GIVEN PROBLEM.
Please quote the records word for word, from the line with "This screenshot has width=1691, height=918." up to and including the line with "(x=37, y=258)".

MATERIAL TO PROCESS.
_ _ _ _

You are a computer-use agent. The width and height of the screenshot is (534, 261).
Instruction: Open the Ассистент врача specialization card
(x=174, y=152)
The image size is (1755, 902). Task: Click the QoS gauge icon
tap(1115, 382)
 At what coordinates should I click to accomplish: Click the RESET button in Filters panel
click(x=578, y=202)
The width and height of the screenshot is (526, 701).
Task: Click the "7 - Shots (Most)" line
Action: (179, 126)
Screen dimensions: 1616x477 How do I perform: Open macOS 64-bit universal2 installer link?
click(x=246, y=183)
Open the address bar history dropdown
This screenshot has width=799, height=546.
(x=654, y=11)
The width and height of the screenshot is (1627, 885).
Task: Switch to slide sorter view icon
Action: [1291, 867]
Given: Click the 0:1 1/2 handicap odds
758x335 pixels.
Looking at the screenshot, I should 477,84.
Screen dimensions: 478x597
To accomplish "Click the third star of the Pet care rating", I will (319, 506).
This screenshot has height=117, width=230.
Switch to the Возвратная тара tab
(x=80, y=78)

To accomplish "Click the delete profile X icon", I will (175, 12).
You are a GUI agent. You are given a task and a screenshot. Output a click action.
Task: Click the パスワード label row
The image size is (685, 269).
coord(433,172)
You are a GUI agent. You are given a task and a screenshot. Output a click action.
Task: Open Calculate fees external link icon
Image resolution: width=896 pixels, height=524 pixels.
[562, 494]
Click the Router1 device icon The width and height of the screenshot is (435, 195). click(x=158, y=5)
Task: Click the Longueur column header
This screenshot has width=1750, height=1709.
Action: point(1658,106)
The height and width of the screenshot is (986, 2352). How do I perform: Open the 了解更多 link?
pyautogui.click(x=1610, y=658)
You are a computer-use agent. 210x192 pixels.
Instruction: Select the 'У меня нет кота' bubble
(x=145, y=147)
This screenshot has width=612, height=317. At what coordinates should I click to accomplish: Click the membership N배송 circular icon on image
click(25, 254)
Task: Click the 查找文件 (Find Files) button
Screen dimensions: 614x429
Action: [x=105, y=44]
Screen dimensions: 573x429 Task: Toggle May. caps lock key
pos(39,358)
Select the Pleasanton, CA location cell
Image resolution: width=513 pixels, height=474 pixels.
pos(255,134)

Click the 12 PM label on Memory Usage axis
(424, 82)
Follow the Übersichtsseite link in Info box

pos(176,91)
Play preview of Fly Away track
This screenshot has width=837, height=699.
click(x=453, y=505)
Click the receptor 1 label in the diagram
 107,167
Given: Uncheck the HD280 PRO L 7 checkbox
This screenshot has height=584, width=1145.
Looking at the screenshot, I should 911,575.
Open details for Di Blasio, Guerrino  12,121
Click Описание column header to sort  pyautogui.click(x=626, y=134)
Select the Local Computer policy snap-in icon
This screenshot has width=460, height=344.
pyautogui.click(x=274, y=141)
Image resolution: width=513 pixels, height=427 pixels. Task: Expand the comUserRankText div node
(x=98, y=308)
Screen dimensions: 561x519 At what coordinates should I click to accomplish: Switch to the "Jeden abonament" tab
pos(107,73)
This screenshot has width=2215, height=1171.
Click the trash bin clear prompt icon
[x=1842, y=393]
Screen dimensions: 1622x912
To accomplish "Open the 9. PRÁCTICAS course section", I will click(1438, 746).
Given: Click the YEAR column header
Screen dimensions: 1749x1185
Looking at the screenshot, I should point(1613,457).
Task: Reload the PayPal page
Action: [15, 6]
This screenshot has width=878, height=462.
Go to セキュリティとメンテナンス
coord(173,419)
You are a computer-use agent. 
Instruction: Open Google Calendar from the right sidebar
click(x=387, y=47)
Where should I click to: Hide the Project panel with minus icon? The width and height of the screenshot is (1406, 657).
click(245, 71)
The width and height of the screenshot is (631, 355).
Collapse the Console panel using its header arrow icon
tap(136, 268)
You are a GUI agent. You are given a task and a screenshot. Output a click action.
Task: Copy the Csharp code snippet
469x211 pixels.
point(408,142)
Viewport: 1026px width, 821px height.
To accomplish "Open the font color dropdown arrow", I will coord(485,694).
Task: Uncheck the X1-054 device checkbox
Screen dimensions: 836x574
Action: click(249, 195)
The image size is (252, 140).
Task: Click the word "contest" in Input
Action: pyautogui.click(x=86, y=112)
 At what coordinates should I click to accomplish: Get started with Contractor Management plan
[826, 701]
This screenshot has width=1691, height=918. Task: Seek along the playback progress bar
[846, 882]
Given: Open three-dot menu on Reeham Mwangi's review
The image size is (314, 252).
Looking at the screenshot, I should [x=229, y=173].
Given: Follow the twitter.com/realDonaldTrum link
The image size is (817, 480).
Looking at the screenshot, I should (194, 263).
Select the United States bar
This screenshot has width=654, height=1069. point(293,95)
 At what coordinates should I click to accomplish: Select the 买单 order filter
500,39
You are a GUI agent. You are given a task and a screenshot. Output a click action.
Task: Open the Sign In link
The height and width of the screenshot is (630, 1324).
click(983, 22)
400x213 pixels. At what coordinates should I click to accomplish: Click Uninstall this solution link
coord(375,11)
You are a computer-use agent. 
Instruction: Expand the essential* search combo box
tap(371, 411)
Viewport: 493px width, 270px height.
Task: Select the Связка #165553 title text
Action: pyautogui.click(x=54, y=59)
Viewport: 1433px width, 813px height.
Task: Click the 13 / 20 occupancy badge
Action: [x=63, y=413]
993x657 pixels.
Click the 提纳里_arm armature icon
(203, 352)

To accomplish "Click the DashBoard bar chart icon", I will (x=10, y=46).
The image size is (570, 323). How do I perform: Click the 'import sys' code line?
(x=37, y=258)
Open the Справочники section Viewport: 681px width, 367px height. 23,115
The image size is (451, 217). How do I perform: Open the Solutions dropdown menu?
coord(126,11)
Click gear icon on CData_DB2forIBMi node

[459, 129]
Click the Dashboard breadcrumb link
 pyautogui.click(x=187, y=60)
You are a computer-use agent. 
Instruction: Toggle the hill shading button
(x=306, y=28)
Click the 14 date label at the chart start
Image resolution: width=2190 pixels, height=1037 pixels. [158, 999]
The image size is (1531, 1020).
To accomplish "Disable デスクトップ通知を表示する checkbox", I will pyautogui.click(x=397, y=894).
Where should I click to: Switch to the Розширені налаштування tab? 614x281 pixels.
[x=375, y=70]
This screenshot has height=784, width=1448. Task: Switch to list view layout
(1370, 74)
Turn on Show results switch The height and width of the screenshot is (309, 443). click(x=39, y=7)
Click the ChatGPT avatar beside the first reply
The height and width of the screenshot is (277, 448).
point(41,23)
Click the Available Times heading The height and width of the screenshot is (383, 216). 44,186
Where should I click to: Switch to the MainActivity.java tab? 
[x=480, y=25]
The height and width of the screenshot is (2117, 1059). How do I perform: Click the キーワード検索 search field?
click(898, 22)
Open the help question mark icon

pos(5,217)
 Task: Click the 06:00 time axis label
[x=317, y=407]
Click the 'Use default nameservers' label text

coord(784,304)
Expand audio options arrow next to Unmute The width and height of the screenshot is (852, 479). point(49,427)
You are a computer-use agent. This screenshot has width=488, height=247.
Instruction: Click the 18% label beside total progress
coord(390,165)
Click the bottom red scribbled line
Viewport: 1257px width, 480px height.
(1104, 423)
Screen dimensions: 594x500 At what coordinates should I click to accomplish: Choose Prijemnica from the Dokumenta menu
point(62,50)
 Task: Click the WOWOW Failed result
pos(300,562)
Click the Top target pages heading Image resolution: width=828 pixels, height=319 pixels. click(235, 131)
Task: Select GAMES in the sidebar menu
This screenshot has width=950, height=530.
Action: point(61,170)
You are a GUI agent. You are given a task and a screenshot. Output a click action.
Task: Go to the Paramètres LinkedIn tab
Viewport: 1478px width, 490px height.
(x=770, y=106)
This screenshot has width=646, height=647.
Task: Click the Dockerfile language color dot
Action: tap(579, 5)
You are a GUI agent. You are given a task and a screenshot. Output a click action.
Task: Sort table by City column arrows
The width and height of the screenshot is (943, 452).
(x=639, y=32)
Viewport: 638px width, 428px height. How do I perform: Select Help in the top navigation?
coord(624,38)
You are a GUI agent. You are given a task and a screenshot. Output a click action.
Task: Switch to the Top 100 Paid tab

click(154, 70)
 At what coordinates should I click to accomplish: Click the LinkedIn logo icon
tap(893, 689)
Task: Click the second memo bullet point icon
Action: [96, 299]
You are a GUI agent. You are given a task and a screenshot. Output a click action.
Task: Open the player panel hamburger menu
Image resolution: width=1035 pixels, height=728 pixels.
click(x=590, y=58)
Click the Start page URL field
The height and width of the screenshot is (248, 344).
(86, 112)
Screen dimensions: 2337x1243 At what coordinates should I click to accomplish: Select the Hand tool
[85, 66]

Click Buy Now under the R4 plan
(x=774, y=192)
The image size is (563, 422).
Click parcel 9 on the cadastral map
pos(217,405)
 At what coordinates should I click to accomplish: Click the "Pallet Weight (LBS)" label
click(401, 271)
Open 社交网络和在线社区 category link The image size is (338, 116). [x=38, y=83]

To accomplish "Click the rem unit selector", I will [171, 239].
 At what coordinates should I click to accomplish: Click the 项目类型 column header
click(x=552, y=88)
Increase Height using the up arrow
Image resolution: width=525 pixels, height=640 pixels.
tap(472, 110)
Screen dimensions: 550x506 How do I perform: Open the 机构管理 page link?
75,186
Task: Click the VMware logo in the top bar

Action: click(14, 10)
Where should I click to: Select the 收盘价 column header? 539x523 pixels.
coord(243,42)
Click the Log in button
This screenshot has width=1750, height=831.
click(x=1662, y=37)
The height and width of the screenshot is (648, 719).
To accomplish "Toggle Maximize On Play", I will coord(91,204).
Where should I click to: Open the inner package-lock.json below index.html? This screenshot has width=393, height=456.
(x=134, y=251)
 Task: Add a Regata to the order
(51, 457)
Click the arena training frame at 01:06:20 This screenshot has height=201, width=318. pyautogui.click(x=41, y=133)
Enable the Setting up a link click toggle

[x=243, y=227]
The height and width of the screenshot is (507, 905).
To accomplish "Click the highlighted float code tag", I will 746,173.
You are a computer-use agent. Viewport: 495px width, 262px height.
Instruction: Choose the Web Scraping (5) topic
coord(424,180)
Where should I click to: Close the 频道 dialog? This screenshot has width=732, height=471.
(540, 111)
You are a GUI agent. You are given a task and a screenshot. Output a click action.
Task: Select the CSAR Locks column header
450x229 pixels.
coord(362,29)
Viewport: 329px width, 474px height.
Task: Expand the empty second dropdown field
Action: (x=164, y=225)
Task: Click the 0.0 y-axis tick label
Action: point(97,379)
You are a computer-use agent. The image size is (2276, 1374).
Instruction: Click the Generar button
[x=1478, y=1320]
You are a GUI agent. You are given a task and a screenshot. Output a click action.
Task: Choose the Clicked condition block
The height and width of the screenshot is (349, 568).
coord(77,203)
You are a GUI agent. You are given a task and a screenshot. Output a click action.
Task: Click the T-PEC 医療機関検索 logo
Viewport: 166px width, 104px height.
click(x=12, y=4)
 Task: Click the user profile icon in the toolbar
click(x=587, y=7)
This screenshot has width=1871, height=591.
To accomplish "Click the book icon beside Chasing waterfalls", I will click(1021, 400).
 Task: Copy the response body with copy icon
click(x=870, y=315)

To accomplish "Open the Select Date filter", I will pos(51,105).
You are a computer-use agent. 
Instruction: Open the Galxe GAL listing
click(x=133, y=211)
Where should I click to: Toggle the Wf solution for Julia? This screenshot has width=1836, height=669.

_ _ _ _

COMPLETED TASK.
This screenshot has width=1691, height=918. Task: Seek along the playback progress bar
[846, 882]
Given: Open three-dot menu on Reeham Mwangi's review
The image size is (314, 252).
Looking at the screenshot, I should [x=229, y=173].
Given: Follow the twitter.com/realDonaldTrum link
The image size is (817, 480).
Looking at the screenshot, I should (194, 263).
Select the United States bar
This screenshot has width=654, height=1069. point(293,95)
 At what coordinates should I click to accomplish: Select the 买单 order filter
500,39
You are a GUI agent. You are given a task and a screenshot. Output a click action.
Task: Open the Sign In link
The height and width of the screenshot is (630, 1324).
click(983, 22)
400x213 pixels. At what coordinates should I click to accomplish: Click Uninstall this solution link
coord(375,11)
You are a computer-use agent. 
Instruction: Expand the essential* search combo box
tap(371, 411)
Viewport: 493px width, 270px height.
Task: Select the Связка #165553 title text
Action: pyautogui.click(x=54, y=59)
Viewport: 1433px width, 813px height.
Task: Click the 13 / 20 occupancy badge
Action: [x=63, y=413]
993x657 pixels.
Click the 提纳里_arm armature icon
(203, 352)

To accomplish "Click the DashBoard bar chart icon", I will (x=10, y=46).
The image size is (570, 323). How do I perform: Click the 'import sys' code line?
(x=37, y=258)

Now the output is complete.